Interest coverage measures a company's ability to meet its interest obligations using its earnings before interest and taxes (EBIT). A higher interest coverage ratio indicates a more financially sound company, as it suggests that the company is generating sufficient earnings to cover its interest expenses.

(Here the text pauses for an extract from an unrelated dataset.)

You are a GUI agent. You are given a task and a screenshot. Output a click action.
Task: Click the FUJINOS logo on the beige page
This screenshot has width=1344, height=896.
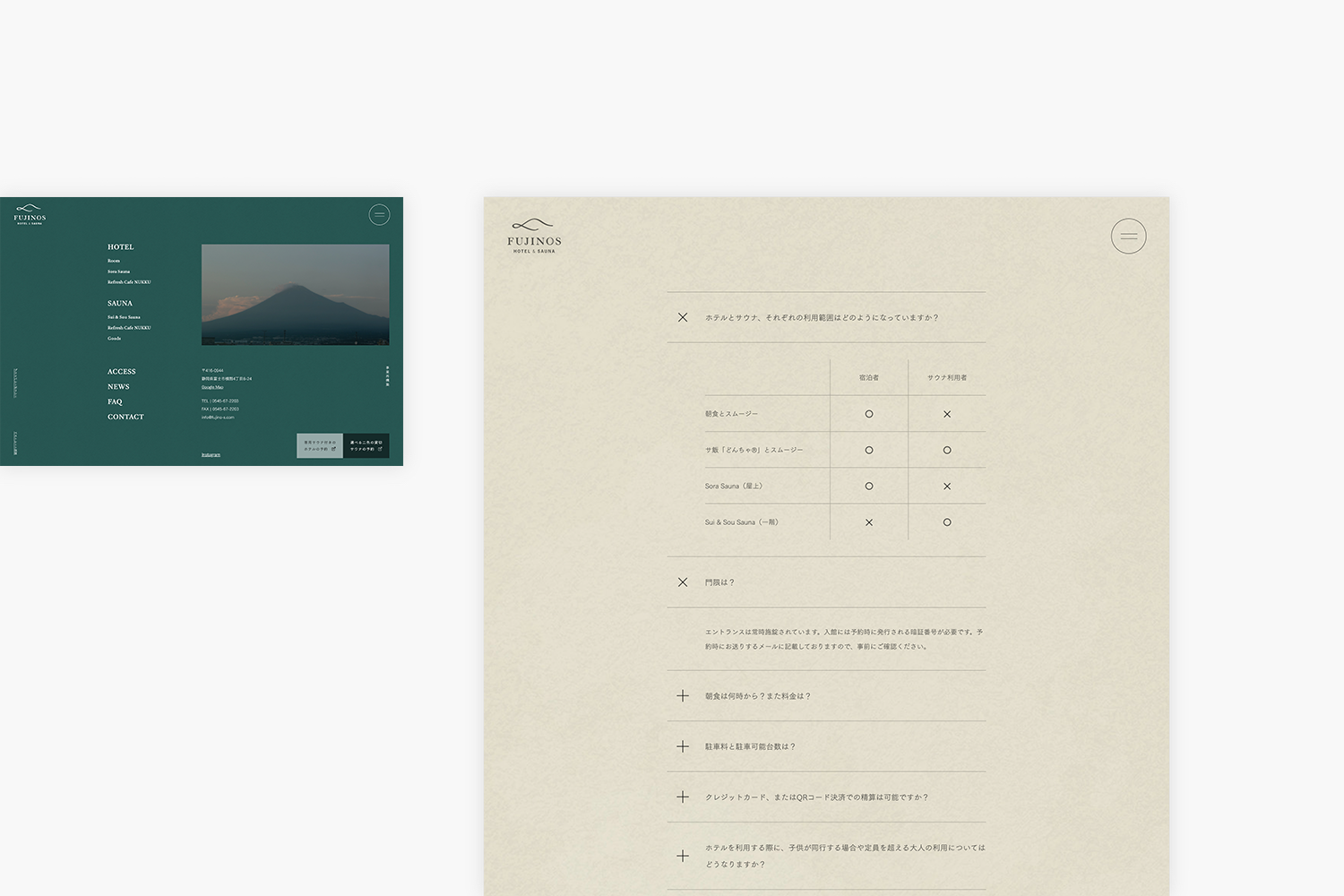pyautogui.click(x=534, y=237)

ManpowerGroup's interest coverage has shown a declining trend over the past eight quarters, indicating a potential decrease in its ability to cover its interest expenses. The interest coverage ratio has decreased from 22.92 in Q1 2022 to 6.83 in Q4 2023. This downward trend could be a red flag for investors and creditors, as it may suggest a weakening financial position or operational performance.

While an interest coverage ratio above 1 indicates that the company is able to meet its interest obligations, ManpowerGroup's ratio has been well above this threshold in all quarters, which is a positive sign. However, the significant decrease in the ratio over time warrants further investigation to understand the reasons behind this trend and assess the company's overall financial health.